Uma pesquisa de uma organização chamada Pediatrics, divulgou que 49% das crianças autistas já tentaram fugir em alguma ocasião, sendo que em 24% dos casos, houve perigo de afogamento e 65% risco de lesões no trânsito. A National Autism Federation também realizou um estudo onde afirma que cerca de um terço dos casos de fuga resultaram em morte ou ainda necessidade de atendimento médico, sendo o afogamento a principal causa no período do estudo (2011- 2016).
“A fuga de uma criança com TEA pode ser um desafio, mas com uma abordagem cuidadosa é possível reduzir esse comportamento e criar um ambiente mais seguro para toda a família. É necessário entender as necessidades da criança e implementar estratégias que favoreçam a sensação de segurança e controle. Estabelecer uma rotina previsível, identificar e reduzir fontes de sobrecarga sensorial, usar estratégias de comunicação eficazes, estabelecer limites claros e consistentes, apoiar a criança em momentos de transição, promover atividades de interesse e engajamento, monitorar e compreender os gatilhos e por fim treinamento para os responsáveis e familiares são algumas ações que podem evitar a ocorrência de fuga.” Explica o psiquiatra.
Como agir ao presenciar uma fuga?
Se a pessoa em fuga ainda puder ser vista, deve ser seguida e chamada pelo nome com calma, evitando assustá-la para que não corra ainda mais.
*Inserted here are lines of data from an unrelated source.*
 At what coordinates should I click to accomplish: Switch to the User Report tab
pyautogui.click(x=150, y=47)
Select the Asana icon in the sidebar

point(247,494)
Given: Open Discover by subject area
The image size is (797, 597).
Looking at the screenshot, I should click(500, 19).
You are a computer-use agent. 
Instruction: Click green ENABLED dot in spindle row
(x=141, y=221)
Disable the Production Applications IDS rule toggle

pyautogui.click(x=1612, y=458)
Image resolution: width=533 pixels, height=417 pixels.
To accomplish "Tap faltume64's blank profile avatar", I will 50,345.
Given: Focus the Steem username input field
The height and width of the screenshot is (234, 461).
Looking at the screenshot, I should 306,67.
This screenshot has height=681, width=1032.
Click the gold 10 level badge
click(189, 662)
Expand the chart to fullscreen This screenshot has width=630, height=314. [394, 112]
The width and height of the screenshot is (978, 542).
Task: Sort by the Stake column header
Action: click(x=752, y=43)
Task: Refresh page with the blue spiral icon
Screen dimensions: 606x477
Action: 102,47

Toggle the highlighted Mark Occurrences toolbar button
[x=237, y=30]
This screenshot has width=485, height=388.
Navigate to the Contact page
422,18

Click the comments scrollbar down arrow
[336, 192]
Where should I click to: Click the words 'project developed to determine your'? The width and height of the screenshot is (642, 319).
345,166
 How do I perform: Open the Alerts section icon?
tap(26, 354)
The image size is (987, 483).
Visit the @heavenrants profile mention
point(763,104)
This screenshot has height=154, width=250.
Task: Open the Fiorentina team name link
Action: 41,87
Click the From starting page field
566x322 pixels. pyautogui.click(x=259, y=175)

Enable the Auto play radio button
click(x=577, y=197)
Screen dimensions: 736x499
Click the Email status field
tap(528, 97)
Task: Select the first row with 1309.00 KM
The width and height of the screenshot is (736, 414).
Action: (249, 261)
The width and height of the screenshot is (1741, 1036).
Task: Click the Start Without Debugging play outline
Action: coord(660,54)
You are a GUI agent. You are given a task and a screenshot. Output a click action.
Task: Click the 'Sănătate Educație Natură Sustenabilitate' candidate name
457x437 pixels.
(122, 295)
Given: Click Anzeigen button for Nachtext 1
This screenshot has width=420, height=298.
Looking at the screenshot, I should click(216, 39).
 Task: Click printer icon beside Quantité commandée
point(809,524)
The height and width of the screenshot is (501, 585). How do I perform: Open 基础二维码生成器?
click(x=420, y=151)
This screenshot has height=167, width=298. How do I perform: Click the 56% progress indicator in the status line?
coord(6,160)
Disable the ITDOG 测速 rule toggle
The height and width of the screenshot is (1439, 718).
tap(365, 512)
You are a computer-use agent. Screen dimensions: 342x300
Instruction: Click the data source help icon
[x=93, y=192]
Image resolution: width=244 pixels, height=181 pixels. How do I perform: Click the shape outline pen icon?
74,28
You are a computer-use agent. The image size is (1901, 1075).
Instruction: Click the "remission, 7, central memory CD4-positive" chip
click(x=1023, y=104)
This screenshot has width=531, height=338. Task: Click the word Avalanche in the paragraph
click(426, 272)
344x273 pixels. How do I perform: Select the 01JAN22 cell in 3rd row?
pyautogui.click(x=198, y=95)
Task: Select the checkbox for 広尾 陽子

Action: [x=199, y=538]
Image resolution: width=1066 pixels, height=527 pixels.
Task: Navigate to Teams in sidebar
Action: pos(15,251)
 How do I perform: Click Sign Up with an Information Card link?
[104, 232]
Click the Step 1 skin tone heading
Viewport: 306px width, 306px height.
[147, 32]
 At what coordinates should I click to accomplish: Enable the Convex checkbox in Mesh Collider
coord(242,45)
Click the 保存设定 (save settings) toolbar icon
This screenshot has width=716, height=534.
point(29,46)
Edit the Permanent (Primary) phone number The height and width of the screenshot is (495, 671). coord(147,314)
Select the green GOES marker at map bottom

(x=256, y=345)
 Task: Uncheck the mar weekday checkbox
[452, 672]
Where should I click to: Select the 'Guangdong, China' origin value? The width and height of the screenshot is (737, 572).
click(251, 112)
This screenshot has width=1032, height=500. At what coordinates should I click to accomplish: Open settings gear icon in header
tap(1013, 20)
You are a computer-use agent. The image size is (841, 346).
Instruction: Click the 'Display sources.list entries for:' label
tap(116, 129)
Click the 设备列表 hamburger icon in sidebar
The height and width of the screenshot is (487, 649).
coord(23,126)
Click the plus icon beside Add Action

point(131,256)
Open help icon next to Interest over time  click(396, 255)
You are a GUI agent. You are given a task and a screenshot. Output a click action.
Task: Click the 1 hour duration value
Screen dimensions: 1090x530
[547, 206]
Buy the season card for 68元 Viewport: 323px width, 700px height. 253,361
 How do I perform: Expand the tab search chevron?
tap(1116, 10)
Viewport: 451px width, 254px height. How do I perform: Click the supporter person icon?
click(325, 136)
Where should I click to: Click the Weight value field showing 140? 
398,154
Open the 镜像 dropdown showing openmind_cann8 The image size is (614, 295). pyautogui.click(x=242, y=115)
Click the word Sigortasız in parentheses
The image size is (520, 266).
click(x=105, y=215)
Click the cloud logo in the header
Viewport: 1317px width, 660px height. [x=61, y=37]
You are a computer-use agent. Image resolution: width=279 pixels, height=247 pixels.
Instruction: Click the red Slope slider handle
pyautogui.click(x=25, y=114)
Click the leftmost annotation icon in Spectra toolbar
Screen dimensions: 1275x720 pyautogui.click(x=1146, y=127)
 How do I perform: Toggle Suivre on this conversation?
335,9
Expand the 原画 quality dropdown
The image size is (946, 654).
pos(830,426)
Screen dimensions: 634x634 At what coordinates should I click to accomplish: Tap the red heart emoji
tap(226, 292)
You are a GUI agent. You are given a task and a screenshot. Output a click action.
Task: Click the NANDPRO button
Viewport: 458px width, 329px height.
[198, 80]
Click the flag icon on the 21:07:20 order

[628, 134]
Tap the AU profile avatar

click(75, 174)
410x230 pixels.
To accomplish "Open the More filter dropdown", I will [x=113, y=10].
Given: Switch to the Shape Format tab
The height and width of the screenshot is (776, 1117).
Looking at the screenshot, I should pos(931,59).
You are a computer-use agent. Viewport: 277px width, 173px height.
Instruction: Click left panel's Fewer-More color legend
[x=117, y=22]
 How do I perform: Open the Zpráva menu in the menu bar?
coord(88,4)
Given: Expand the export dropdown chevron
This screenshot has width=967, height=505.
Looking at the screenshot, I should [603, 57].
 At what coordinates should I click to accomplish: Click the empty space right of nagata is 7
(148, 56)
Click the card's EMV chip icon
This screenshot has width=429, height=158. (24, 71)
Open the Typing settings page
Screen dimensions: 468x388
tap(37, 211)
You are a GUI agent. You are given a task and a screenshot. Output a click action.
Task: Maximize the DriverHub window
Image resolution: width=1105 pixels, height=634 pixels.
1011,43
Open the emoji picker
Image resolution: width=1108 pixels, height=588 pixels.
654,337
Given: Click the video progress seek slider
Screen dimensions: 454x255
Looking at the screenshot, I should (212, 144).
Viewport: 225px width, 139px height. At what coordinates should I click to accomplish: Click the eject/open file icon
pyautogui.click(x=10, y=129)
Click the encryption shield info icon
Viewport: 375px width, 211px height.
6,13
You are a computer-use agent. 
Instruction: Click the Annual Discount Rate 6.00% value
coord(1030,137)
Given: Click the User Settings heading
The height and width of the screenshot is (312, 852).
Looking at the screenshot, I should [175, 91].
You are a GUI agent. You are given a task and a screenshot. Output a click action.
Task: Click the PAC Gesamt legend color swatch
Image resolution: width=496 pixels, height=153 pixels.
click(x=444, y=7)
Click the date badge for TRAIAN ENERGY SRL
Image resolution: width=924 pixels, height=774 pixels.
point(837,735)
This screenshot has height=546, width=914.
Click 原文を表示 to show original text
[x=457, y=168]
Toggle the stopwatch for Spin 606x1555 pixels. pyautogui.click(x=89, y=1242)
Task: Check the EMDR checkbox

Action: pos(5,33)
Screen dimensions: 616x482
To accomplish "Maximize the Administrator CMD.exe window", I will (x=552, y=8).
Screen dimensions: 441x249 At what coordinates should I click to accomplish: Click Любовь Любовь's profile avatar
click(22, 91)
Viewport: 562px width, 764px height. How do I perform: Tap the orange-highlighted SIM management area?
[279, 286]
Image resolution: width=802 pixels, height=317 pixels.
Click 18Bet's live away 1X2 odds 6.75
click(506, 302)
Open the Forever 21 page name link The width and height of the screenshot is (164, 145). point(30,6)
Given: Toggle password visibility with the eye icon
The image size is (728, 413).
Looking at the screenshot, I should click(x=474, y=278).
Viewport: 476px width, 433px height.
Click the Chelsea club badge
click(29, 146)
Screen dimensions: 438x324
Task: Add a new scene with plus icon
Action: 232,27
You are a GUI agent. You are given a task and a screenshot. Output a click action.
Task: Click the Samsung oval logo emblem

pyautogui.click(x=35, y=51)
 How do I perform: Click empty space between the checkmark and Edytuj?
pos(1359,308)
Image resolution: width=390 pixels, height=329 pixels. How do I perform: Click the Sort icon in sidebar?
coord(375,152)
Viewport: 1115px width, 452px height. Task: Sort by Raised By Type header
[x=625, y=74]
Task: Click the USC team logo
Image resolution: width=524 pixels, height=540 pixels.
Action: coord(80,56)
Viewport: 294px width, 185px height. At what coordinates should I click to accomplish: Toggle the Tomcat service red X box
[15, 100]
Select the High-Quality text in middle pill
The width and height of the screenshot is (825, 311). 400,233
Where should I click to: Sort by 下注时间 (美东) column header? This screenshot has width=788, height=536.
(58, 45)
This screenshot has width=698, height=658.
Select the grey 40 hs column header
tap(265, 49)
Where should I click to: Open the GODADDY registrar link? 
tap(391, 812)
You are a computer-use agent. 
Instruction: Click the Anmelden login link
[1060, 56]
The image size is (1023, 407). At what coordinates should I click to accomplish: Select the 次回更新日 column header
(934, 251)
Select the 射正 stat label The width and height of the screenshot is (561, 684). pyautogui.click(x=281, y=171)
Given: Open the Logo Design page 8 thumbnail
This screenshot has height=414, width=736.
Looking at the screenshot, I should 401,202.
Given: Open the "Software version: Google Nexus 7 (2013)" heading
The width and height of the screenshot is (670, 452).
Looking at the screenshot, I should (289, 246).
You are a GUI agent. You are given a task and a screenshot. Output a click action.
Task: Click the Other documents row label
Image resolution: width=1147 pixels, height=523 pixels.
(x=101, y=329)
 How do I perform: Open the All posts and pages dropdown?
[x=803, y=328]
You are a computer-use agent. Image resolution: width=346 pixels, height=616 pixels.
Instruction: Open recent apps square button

Quem tenta ajudar deve manter a calma e dar comandos firmes, como “pare”, “volte” ou “espere”. É importante alertar as pessoas ao redor e pedir ajuda, especialmente para controlar o trânsito durante o resgate.
Se a pessoa já não estiver visível, deve-se acionar a polícia e as autoridades. Vizinhos e amigos podem ajudar na busca na área.
Entre as precauções estão o uso de cordão de identificação com número de telefone, vigilância constante com portas e portões trancados, janelas com telas fixas e alarmes ativados. Além disso, é essencial conversar com os vizinhos para que saibam como localizar os responsáveis em uma situação como essa.
A prioridade é acolher a criança e compreender as causas desse comportamento, identificar os gatilhos e trabalhar na correção das situações. É fundamental abordar essa questão de forma aberta e conscientizar a comunidade, não apenas a família, para garantir um ambiente mais seguro para a criança ou adulto com TEA.